SEBASTIÁN AUYANET
Canciones de autor personales tendrán tratamiento tanguero y milonguero a cargo de un cuarteto bien barrial y de otra generación. Por ahí viene la nueva fecha que presenta hoy el ciclo de Campodónico y Supervielle.
Erik Couts tiene asuntos pendientes con muchas de sus canciones. Algunas tienen más de diez años y no llegaron a editarse en un disco, algo que a pesar de los tiempos que corren sigue siendo un anhelo de cualquier músico. Por si esto fuera poco, la mexicana Ximena Sariñana -la nueva chica del pop mexicano- versionó Sintiendo rara, una de sus canciones. El tema apareció en el MySpace de la chica del DF y así fue que Couts, casi sin mostrarse en Montevideo, empezó a tener seguidoras mexicanas.
"Hay canciones que tienen más de diez años y que forman parte de un ciclo que se tiene que cumplir. Evidentemente sacar un disco es algo que se postergó mucho y es algo que tengo que hacer para empezar una nueva etapa, que para mí va a ser bien distinta", explica el cantautor sobre los antecedentes inmediatos.
De a poco, la cosa va encaminándose. Ximena conoció esa canción gracias a Juan Campodónico, que terminó produciéndole ese y otros temas del disco. Y es el equipo de trabajo del músico de Bajofondo el que estará a cargo del primer disco de Couts que se comenzará a preparar en octubre. De momento, hace un año circula el EP Pampero, que contiene esa canción, un par de remixes electrónicos a cargo del dúo Omar y una versión de Walking in my shoes, de Depeche Mode.
"El disco debut va a ampliar el paquete de canciones de Pampero y lo va a producir Rodrigo Gómez, quien produjo el El mísero espiral de encanto, último trabajo de La Trampa. Músicos como Pablo Bonilla y Andrés Torrón también van a estar trabajando dentro del disco, que también correrá bajo la tutela de Campodónico.

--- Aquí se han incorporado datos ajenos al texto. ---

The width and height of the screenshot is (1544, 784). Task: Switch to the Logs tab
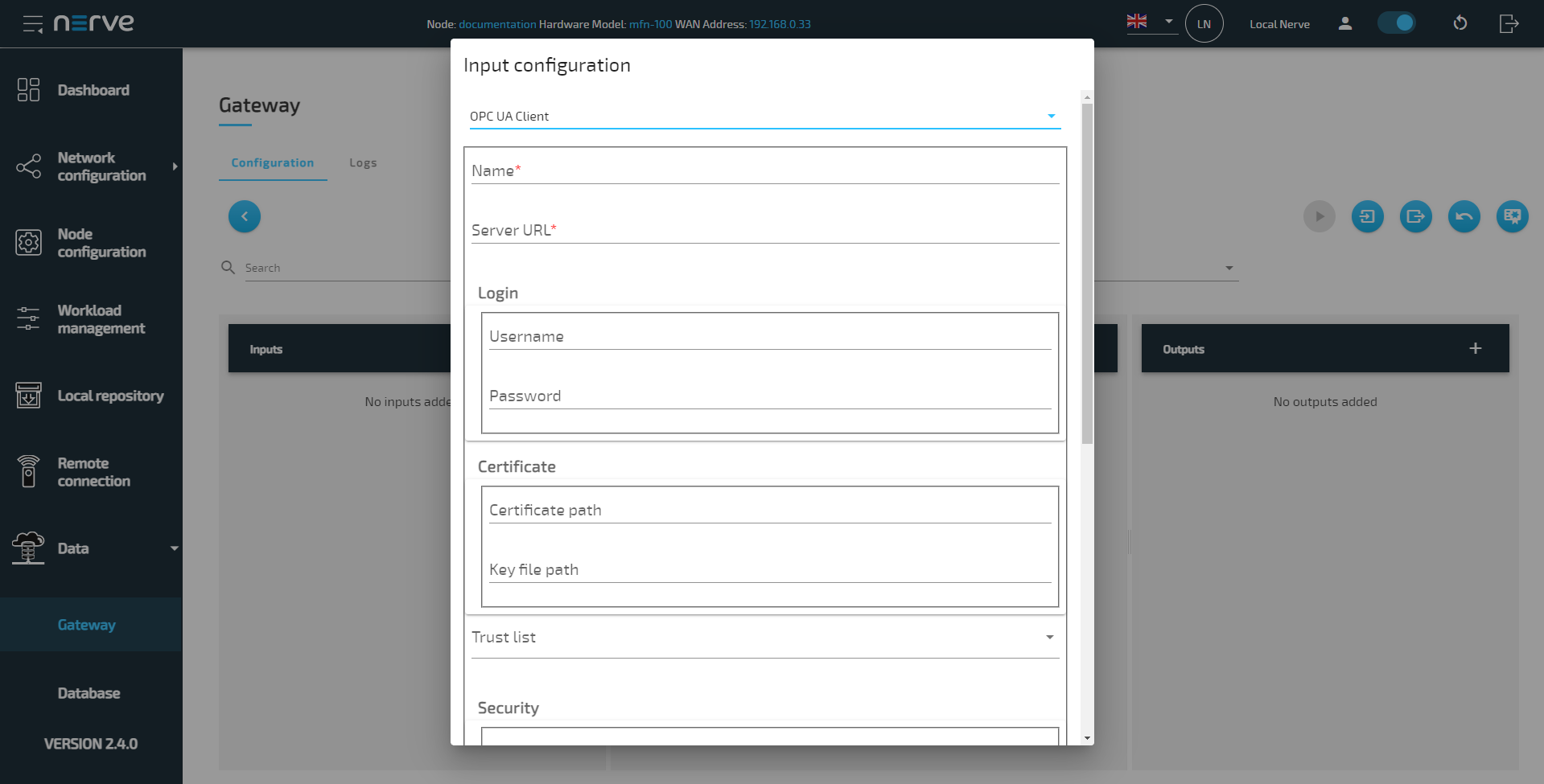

En tanto, Couts ha llevado sus canciones con registros a lo Mateo y con la proximidad del sueco-argentino José González a espectáculos puntuales. Algunos de ellos ya se han hecho junto a Carlos Casacuberta.
Con el músico del Peyote Asesino y el productor ya hay una historia de reuniones y de combinar sonidos. "Con Carlos teníamos una afinidad buscada. Ambos estuvimos haciendo cosas propias, pero después nos desaparecimos un rato del circuito de toques y esas cosas. Entonces como que nos daba para juntarnos, las músicas son bastante afines. Entonces, decidimos presentarnos juntos, cosa que pasó el año pasado con el sitio Alternativo Sur que también se hizo en la sala".
Ahora, los cantautores asociados caen en el ciclo "Mov" que organizan Campodónico y Luciano Supervielle con la obligación de mezclarse no ya entre sí mismos, sino con un tercer artista. Se trata del cuarteto Ricacosa, que editó su primer disco de tango guitarrero con el sello Ayuí hace unos meses.
Esa es la intención que pregona este ciclo de recitales armado por la dupla de músicos. Por ahí pasó un show del propio Supervielle acompañado de otros músicos y en un formato semiacústico. Además, Santullo presentó sus primeras canciones como solista y el combinado Tráfico, formado por músicos entre los que andan Pol Sónico (de The Supersónicos) y Gustavo Antuña (de Buenos Muchachos) que tocó con el argentino Juan Ravioli hace unas semanas.
"La idea es que por ahí mezclemos las canciones de cada uno con los estilos. Por ejemplo, que alguna de nuestras canciones puedan ser llevadas entre todos hacia el tango o la milonga".
Para Couts, la prioridad del concierto no es presentar lo propio, sino dialogar con fluidez entre ambos géneros y texturas y tratar de que eso sea lo que domine al concierto. "Normalmente, cuando toco lo hago con bases, y entonces se da algo que te puede parecer mucho más pop de lo que va a ser esto. Lo genial es cuando ves que prescindís de las bases y cómo un género como la milonga puede sumarle cosas completamente distintas".
Las entradas se venden, como siempre, por la Red UTS y en la boletería del Teatro Solís a un precio de $ 250. Todo comienza a las 20.30 horas.
Casacuberta también trae su música minimalista
La carrera solista de Carlos Casacuberta no sabe de apuros. Hace más de tres años editó Carlos, un trabajo de música hecha a laptop y guitarra en la que puede aparecer tanto un Atahualpa Yupanqui como un Bob Dylan o unos Portishead.
El músico de Peyote Asesino y productor de Jorge Drexler se mantiene en esta línea de canciones después de haberse sacado las ganas de volver a rockear en el pasado Pilsen Rock, ante la inédita concurrencia de 90.000 personas.